Not just American people, but people from higher developed countries, do not understand what it’s like to live in situations where if you are starving there is not a food bank available, where instead of getting real pills, you get flour pills. Sometimes we take for granted what is given to us, there is room for improvement, but no one’s human needs should be denied. In class, we watched a video of Refugees in Greece talking with tourists. A man mentioned how the trip wasn’t hard, he had escaped death three times already. This brings me back to conversations with my mom, both immigrants that live by “I’d rather die while trying, rather than dying with my arms crossed.”

• [Exercise requirements]: Resume the reflection on refugees and basic human needs, starting right after its last sentence.

• [Dataset content]:
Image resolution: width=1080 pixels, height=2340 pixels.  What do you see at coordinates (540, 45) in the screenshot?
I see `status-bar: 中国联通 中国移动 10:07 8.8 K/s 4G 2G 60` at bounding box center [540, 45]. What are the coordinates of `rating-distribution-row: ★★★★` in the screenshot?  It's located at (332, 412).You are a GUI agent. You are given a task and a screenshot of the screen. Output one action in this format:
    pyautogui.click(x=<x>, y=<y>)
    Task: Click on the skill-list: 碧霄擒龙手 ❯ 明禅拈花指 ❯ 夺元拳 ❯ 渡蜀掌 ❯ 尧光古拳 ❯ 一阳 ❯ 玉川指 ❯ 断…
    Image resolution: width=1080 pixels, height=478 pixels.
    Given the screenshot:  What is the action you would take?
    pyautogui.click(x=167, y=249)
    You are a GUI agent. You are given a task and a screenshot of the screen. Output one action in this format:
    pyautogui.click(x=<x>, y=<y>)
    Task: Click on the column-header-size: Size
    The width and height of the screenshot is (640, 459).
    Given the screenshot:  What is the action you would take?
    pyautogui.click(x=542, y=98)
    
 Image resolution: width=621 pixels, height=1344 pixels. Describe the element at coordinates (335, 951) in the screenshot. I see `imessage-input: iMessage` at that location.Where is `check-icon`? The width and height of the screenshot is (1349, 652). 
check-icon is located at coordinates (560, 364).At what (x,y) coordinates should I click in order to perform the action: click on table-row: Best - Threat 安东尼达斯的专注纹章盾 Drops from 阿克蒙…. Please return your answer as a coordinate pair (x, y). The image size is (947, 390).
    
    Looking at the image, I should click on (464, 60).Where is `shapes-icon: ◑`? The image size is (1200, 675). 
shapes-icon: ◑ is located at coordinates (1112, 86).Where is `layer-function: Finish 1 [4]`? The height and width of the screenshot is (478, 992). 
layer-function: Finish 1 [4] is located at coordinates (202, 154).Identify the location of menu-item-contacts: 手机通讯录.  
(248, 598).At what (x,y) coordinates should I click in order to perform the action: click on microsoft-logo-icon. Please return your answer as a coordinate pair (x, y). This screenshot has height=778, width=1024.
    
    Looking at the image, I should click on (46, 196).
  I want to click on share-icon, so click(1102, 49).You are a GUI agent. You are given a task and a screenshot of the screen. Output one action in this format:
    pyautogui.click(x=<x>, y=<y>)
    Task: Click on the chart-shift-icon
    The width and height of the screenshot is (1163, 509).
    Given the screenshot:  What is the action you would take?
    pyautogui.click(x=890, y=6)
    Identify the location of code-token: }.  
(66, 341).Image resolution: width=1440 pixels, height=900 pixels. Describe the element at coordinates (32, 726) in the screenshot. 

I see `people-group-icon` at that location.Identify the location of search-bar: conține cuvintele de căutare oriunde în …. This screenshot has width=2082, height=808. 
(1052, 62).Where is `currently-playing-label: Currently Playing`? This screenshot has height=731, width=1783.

• [Output for this exercise]:
“Illegal”… “speak American”… “Show me your papers”…… “I’ll call ICE… you’ll go back.” Those are a few of the many statements an immigrant gets called, well at least that’s what I’ve heard. The role that people play in the immigrant society affects the way immigrants socialize within the community. It is normal to live in fear for many immigrants, it affects us psychologically, many commit suicide. It’s like being rejected by someone, but you know you won’t and don’t want to harm them. Getting detained by the authorities at the Southern U.S. border is like actually being treated and believing you are a criminal. Seeking for asylum should not be a crime, never knew that wanting to be alive could be a crime. A very well punished one, separated from the families, seeing the sunlight once a week if you are lucky, period leaks all over your pants, and no shoelaces; these facilities can’t run on such suicide drama. Handcuffed, from ankles to wrists, being reminded that you are a criminal because you didn’t “want to get in line”, there wasn’t time.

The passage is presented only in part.